▶ Problem to work on
Write out the items word for word, from the very first line through the line that contains "Click inside the".

▼

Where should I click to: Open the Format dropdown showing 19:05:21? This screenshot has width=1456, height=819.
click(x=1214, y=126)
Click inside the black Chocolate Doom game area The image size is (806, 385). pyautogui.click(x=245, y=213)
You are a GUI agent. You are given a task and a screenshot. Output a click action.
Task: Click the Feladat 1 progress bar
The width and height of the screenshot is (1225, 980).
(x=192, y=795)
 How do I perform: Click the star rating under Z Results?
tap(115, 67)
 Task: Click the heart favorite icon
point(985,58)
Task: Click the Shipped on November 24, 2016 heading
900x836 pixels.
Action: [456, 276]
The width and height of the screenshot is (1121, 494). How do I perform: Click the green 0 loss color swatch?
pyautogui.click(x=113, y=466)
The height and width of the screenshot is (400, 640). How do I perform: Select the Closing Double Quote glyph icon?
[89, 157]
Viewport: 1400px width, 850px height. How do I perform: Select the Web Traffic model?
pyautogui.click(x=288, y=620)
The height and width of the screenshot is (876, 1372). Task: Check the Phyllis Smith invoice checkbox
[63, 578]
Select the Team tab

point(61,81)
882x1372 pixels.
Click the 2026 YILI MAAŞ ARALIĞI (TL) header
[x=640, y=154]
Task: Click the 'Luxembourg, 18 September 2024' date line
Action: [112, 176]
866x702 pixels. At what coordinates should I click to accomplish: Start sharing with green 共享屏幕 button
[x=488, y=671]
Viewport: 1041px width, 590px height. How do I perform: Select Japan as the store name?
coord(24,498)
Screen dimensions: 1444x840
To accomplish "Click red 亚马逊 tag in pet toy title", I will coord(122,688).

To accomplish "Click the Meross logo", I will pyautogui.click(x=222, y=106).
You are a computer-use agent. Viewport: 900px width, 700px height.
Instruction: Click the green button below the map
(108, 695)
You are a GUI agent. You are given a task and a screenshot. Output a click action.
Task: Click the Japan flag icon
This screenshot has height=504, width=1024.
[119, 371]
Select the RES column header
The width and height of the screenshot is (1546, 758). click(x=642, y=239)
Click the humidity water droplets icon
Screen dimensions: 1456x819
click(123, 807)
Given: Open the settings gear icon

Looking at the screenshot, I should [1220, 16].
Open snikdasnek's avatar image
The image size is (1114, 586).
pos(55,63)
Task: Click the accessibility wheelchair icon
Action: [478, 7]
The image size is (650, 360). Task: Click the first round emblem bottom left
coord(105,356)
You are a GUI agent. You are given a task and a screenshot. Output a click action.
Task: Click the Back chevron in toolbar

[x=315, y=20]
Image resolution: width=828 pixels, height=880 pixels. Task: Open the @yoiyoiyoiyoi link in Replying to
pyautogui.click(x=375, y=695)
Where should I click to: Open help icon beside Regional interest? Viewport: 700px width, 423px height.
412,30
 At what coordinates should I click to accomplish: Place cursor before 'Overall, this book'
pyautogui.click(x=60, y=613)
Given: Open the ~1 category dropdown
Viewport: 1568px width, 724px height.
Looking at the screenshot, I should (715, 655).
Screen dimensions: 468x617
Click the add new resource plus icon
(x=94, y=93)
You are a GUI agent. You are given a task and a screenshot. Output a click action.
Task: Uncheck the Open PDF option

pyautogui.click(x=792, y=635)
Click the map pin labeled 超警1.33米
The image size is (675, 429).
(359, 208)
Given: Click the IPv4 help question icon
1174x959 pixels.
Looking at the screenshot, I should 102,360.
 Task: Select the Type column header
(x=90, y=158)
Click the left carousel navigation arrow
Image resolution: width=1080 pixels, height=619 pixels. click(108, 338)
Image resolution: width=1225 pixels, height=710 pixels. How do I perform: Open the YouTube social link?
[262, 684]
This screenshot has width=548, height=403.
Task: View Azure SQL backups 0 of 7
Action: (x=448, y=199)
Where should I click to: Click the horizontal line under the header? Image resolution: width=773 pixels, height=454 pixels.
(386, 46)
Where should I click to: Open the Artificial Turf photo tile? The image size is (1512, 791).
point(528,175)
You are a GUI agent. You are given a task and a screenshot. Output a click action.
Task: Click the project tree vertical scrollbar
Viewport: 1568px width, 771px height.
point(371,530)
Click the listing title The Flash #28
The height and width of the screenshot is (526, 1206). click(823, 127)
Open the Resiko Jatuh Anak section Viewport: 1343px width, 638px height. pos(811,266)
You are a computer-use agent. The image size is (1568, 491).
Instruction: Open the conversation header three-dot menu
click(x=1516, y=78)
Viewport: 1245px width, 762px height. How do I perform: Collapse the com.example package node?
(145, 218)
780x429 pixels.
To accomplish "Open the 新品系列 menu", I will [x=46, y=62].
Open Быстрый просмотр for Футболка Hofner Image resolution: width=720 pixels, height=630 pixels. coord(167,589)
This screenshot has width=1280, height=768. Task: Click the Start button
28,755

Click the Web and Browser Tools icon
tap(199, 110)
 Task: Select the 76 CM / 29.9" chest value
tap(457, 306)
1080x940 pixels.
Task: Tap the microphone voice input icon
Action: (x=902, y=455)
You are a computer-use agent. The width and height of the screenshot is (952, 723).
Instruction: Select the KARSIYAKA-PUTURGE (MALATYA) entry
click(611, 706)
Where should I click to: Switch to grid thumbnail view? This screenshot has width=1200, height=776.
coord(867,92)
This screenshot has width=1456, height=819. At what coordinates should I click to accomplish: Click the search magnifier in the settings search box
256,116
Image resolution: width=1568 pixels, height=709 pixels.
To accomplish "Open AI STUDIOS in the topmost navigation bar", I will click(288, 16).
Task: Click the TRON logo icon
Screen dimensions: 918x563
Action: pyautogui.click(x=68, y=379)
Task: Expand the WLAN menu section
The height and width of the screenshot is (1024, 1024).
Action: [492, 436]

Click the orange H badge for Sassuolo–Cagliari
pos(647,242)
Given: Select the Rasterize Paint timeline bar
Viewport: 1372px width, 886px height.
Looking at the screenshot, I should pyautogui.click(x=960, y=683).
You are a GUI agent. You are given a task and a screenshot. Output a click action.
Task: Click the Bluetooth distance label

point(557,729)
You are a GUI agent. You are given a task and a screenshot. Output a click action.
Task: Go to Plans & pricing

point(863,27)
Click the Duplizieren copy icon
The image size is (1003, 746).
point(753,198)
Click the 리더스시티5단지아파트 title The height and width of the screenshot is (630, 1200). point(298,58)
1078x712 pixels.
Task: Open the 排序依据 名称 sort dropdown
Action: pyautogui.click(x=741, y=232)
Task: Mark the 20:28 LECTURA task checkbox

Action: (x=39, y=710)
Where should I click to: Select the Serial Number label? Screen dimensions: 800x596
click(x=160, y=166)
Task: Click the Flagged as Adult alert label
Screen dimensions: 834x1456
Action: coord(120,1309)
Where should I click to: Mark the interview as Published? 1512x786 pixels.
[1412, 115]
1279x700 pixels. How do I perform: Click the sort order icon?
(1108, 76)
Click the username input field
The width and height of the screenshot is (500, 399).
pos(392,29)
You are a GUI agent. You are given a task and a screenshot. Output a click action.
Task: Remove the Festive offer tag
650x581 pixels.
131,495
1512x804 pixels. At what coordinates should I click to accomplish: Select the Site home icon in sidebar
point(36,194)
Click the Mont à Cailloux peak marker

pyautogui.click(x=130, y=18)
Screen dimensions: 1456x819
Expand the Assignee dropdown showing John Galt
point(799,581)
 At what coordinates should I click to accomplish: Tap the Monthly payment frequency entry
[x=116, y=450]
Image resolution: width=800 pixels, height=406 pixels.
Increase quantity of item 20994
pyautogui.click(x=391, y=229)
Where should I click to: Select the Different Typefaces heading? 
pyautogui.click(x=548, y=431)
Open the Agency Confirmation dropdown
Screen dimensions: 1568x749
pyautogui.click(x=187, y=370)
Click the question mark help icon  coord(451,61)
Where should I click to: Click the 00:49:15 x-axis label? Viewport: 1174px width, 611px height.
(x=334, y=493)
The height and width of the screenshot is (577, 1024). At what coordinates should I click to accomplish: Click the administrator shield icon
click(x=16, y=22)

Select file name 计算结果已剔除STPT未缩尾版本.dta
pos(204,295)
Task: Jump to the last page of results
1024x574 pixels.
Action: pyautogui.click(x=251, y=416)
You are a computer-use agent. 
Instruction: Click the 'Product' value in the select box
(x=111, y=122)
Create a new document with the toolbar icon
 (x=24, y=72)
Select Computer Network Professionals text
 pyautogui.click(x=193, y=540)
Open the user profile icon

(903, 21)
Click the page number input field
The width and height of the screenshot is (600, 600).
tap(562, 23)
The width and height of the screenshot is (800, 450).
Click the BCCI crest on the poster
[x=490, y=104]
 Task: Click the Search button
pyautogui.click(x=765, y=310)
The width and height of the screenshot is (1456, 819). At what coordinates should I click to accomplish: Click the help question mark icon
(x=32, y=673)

▲

▶ Answer to the task
Where should I click to: Open the Format dropdown showing 19:05:21? This screenshot has width=1456, height=819.
click(x=1214, y=126)
Click inside the black Chocolate Doom game area The image size is (806, 385). pyautogui.click(x=245, y=213)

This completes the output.